The technology monitors a subject’s brain activity to reconstruct the words being heard with unprecedented clarity. Speech synthesizers and Artificial Intelligence are integral components of the system.
It is expected that this breakthrough can lead to new ways for computers to communicate directly with the brain. Furthermore, it can also help people who are otherwise incapable of speech — such as stroke victims and people suffering from amyotrophic lateral sclerosis — regain their ability to communicate with the outside world.
These findings were published in Scientific Reports on January 29.
“Our voices help connect us to our friends, family and the world around us, which is why losing the power of one’s voice due to injury or disease is so devastating,” said Nima Mesgarani, the paper’s senior author and a principal investigator at the Zuckerman Institute. “With today’s study, we have a potential way to restore that power. We’ve shown that, with the right technology, these people’s thoughts could be decoded and understood by any listener.”

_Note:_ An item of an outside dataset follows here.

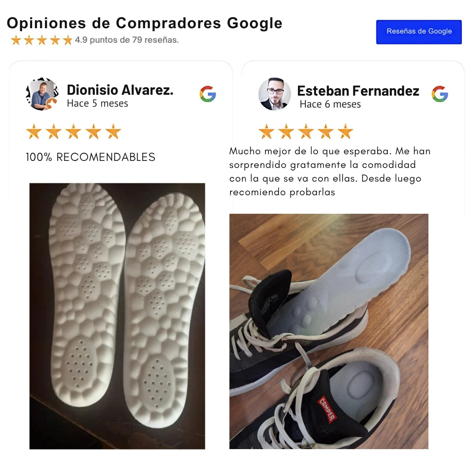This screenshot has width=476, height=476.
Task: Open the Camper sneakers review photo
Action: point(329,331)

Read more: Hidden region of the human brain discovered
There is a significant body of research that shows that when people speak — or even imagine speaking — distinct patterns of activity appear in the brain. Experts now foresee a future in which these patterns will no longer remain hidden, but will be translated into audio at will.
However, all previous attempts to make this a reality failed. Because of this, Dr Mesgarani’s team opted to use a vocoder, a computer algorithm that can synthesize speech after being trained on recordings of people talking.
“This is the same technology used by Amazon Echo and Apple Siri to give verbal responses to our questions,” said Dr. Mesgarani.
To train the vocoder, Dr Mesgarani turned to Dr Ashesh Dinesh Mehta, a neurosurgeon at Northwell Health Physician Partners Neuroscience Institute, for help.
“Working with Dr. Mehta, we asked epilepsy patients already undergoing brain surgery to listen to sentences spoken by different people, while we measured patterns of brain activity,” said Dr. Mesgarani. “These neural patterns trained the vocoder.”
Next, the researchers asked those same patients to listen to speakers reciting digits between 0 to 9, while recording brain signals that could then be run through the vocoder. The sound produced by the vocoder in response to those signals was analyzed and cleaned up by neural networks, a type of AI that mimics the structure of neurons in the biological brain.
The end result was a robotic-sounding voice reciting a sequence of numbers. To test the accuracy of the recording, Dr. Mesgarani and his team tasked individuals to listen to the recording and report what they heard.
“We found that people could understand and repeat the sounds about 75% of the time, which is well above and beyond any previous attempts,” said Dr. Mesgarani. The improvement in intelligibility was especially evident when comparing the new recordings to the earlier, spectrogram-based attempts. “The sensitive vocoder and powerful neural networks represented the sounds the patients had originally listened to with surprising accuracy.”
Dr. Mesgarani and his team plan to test more complicated words and sentences next, and they want to run the same tests on brain signals emitted when a person speaks or imagines speaking.
“In this scenario, if the wearer thinks ‘I need a glass of water,’ our system could take the brain signals generated by that thought, and turn them into synthesized, verbal speech,” said Dr. Mesgarani. “This would be a game changer. It would give anyone who has lost their ability to speak, whether through injury or disease, the renewed chance to connect to the world around them.”